_Prompt_. Transcribe the data underneath exactly, keeping every word in place.

[Stored records]

::::::::

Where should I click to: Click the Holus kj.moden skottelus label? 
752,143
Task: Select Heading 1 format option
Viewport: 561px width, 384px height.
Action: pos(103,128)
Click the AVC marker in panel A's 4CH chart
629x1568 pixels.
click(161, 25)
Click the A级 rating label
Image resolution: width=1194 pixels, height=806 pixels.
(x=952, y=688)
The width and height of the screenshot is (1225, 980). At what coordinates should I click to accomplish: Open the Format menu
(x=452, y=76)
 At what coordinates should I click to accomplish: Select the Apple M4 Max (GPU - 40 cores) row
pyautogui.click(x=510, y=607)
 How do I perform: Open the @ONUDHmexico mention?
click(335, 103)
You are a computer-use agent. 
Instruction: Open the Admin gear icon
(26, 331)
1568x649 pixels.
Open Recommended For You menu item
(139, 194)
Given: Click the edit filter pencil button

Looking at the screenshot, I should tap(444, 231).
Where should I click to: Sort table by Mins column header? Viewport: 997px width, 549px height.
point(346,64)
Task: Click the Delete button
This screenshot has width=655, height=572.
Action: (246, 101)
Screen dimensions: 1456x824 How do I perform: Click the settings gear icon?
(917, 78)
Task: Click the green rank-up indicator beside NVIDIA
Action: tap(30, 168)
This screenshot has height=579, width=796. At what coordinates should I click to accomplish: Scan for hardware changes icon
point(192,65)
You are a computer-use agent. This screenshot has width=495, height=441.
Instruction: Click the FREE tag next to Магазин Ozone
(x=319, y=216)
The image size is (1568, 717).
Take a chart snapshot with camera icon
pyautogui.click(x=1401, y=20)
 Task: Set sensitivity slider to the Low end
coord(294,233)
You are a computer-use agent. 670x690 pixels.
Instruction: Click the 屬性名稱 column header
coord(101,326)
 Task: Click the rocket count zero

::::::::

_Answer area_.
Where should I click to: Click the Holus kj.moden skottelus label? 
752,143
Task: Select Heading 1 format option
Viewport: 561px width, 384px height.
Action: pos(103,128)
Click the AVC marker in panel A's 4CH chart
629x1568 pixels.
click(161, 25)
Click the A级 rating label
Image resolution: width=1194 pixels, height=806 pixels.
(x=952, y=688)
The width and height of the screenshot is (1225, 980). At what coordinates should I click to accomplish: Open the Format menu
(x=452, y=76)
 At what coordinates should I click to accomplish: Select the Apple M4 Max (GPU - 40 cores) row
pyautogui.click(x=510, y=607)
 How do I perform: Open the @ONUDHmexico mention?
click(335, 103)
You are a computer-use agent. 
Instruction: Open the Admin gear icon
(26, 331)
1568x649 pixels.
Open Recommended For You menu item
(139, 194)
Given: Click the edit filter pencil button

Looking at the screenshot, I should tap(444, 231).
Where should I click to: Sort table by Mins column header? Viewport: 997px width, 549px height.
point(346,64)
Task: Click the Delete button
This screenshot has width=655, height=572.
Action: (246, 101)
Screen dimensions: 1456x824 How do I perform: Click the settings gear icon?
(917, 78)
Task: Click the green rank-up indicator beside NVIDIA
Action: tap(30, 168)
This screenshot has height=579, width=796. At what coordinates should I click to accomplish: Scan for hardware changes icon
point(192,65)
You are a computer-use agent. This screenshot has width=495, height=441.
Instruction: Click the FREE tag next to Магазин Ozone
(x=319, y=216)
The image size is (1568, 717).
Take a chart snapshot with camera icon
pyautogui.click(x=1401, y=20)
 Task: Set sensitivity slider to the Low end
coord(294,233)
You are a computer-use agent. 670x690 pixels.
Instruction: Click the 屬性名稱 column header
coord(101,326)
 Task: Click the rocket count zero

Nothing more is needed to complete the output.